**READING TEXT:**
****

1
$\begingroup$

Another PDE question:

If I have a non constant coefficients in my heat equation (PDE), how do I solve it? For example we have: $\frac {\partial T}{\partial t} =\frac {\partial ^2 T}{\partial r^2} + \frac 2r \frac {\partial T}{\partial r}$

{The original question is actually $\frac {\partial T}{\partial t} =\frac {1}{r^2} \frac{\partial}{\partial r} ( r^2 \frac {\partial T}{\partial r}) $ but I simplified it because I dont see any other way that would help me solve the question, or do I?}

We are supposed to make it separable and so now we have: (with ansatz $T(r,t)=F(r)G(t)$) $\frac{G'(t)}{G(t)}=\frac{F''(r)}{F(r)}+\frac 2r \frac{F'(r)}{F(r)}=\lambda $

So we have two separable equations: $F''(r) +\frac 2r F'(r) - \lambda F(r) =0$ and also $G'(t)-\lambda G(t)=0 $

Right. Then how do I proceed with this? I mean we now have a perfectly fine ODE but I could not solve this, because its either using the reduction order, in which we have to know one of the solution, or using the Greene function, in which I don't know how to even do a complimentary function in this question.

-- Edit: Boundary Condition is $\frac {\partial T}{\partial r}(1,t) = 0, t>0 $; Initial Condition is $ T(r,0)=r^2, 0<r<1$

-- Edit #2: Boundary condition is $\frac{\partial T}{\partial r}(1,t)=0$. I tried doing the eigenvalue thing but with this being the only boundary condition, I can't do anything to eliminate constants.

****

**DATA EXCERPT:**
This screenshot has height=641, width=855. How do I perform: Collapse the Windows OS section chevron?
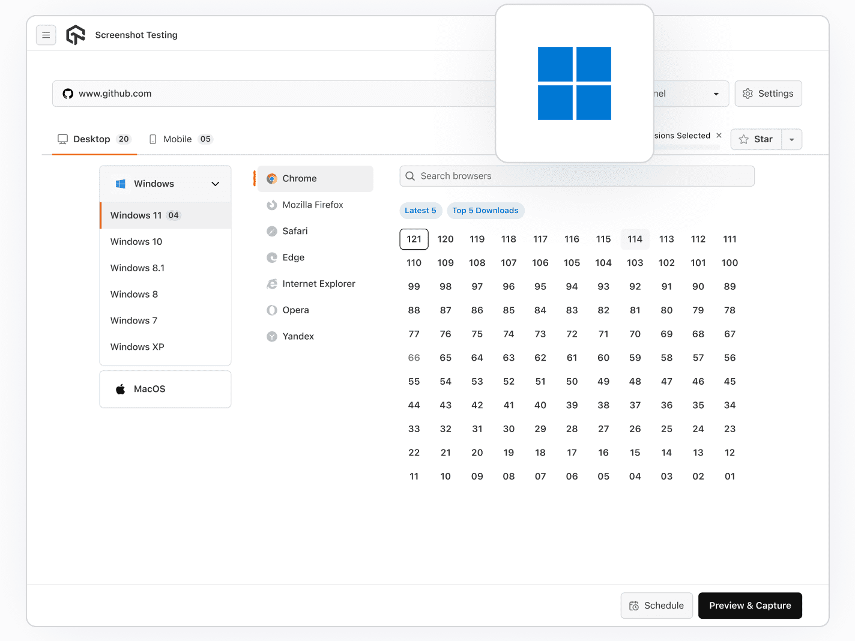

****

**WHAT YOU WILL DO:**
[A] List the unknown functions that the heat-equation text names, each with the variable or variables it depends on.
[B] From the heat-equation text, reproduce word for word the passage that begins at the words "-- Edit: Boundary" and stops after "to eliminate constants.".

**SOLUTIONS FOR EACH TASK:**
[A]
- T(r,t)
- F(r)
- G(t)

[B]
-- Edit: Boundary Condition is $\frac {\partial T}{\partial r}(1,t) = 0, t>0 $; Initial Condition is $ T(r,0)=r^2, 0<r<1$

-- Edit #2: Boundary condition is $\frac{\partial T}{\partial r}(1,t)=0$. I tried doing the eigenvalue thing but with this being the only boundary condition, I can't do anything to eliminate constants.